Ethereum Accounts
Ethereum has two account types — Externally Owned Accounts (EOAs) controlled by private keys and Contract Accounts controlled by code — each with a balance, nonce, and optional storage, forming the foundation of Ethereum's state model.
Every Ethereum address is one of two account types. EOAs are controlled by a private key holder who signs transactions. They have a balance (in wei) and a nonce (transaction count) but no code. Contract Accounts are controlled by their deployed bytecode — they cannot initiate transactions, only respond to them. They have balance, nonce (number of contracts created), code hash, and storage root (a Merkle Patricia trie of key-value storage).
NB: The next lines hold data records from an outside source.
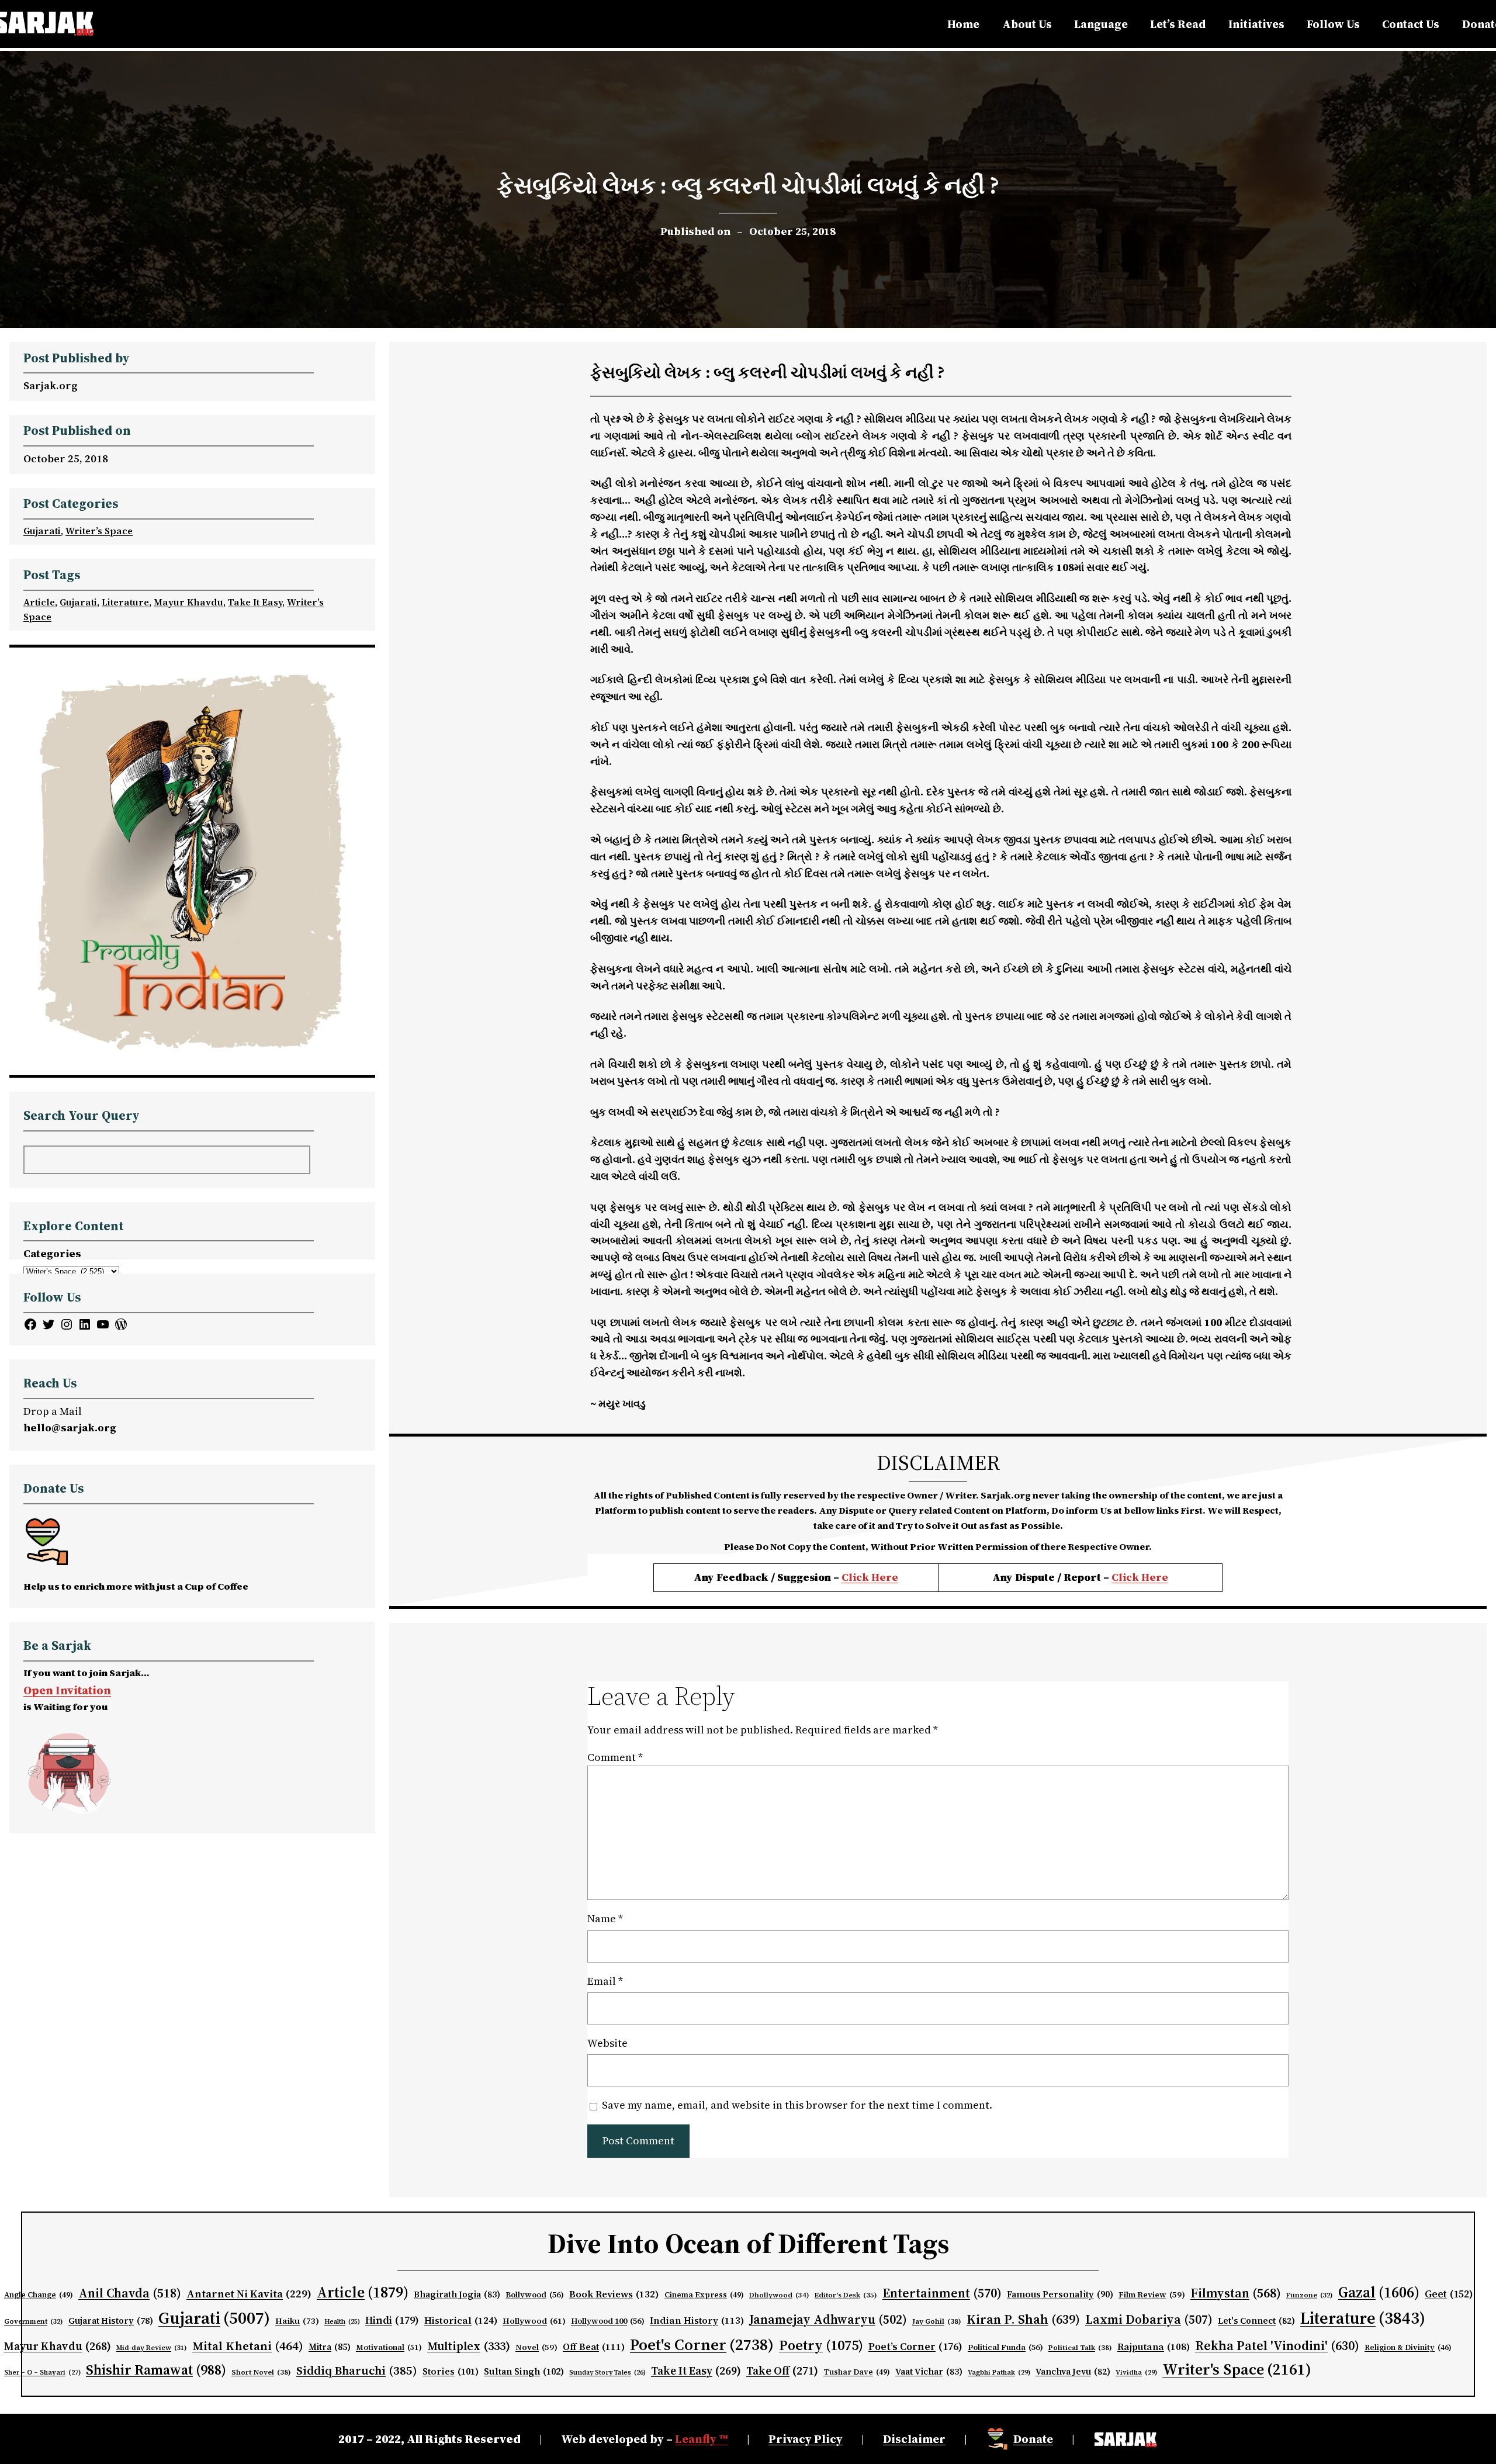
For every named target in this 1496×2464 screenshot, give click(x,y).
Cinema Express (704, 2295)
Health (342, 2321)
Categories (52, 1253)
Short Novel (261, 2372)
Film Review (1151, 2294)
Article (39, 602)
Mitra (330, 2347)
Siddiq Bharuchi (356, 2370)
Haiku (297, 2321)
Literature (125, 602)
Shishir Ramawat (156, 2370)
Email (605, 1981)
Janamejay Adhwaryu (828, 2319)
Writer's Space (1236, 2369)
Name (605, 1918)
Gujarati (42, 530)
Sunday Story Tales (607, 2372)
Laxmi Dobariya (1149, 2319)
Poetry (821, 2345)
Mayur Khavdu (188, 602)
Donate (1033, 2439)
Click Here (870, 1577)
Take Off (782, 2370)
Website (607, 2043)
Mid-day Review (151, 2347)
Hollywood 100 (608, 2321)
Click (1126, 1577)
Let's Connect (1256, 2321)
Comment (615, 1757)
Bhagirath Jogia (457, 2294)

Both account types share the same 20-byte address space. Account Abstraction (ERC-4337, EIP-7702) is blurring this distinction by allowing smart contract wallets to act like EOAs with features like social recovery, gas sponsorship, and batched transactions.
Tradeoffs
Strengths
- Two-account model is simple and well-understood
- EOAs provide direct cryptographic ownership
- Contract accounts enable programmable money and complex logic
- CREATE2 enables deterministic addressing across chains
Weaknesses
- EOA key loss means permanent fund loss — no recovery mechanism
- EOAs cannot batch transactions or customize validation logic
- State grows unboundedly, increasing node requirements over time
- Contract-EOA distinction creates UX friction that account abstraction aims to resolve
Likely Follow-Up Questions
- What are the security implications of using tx.origin vs msg.sender?
- How does ERC-4337 account abstraction change the transaction flow?
- Explain storage layout in Solidity and why it matters for proxy upgrades.
- What is CREATE2 and why is it important for counterfactual deployments?
- How would you design a smart contract wallet with social recovery?
- What happens to an account's state when SELFDESTRUCT is called post-Dencun?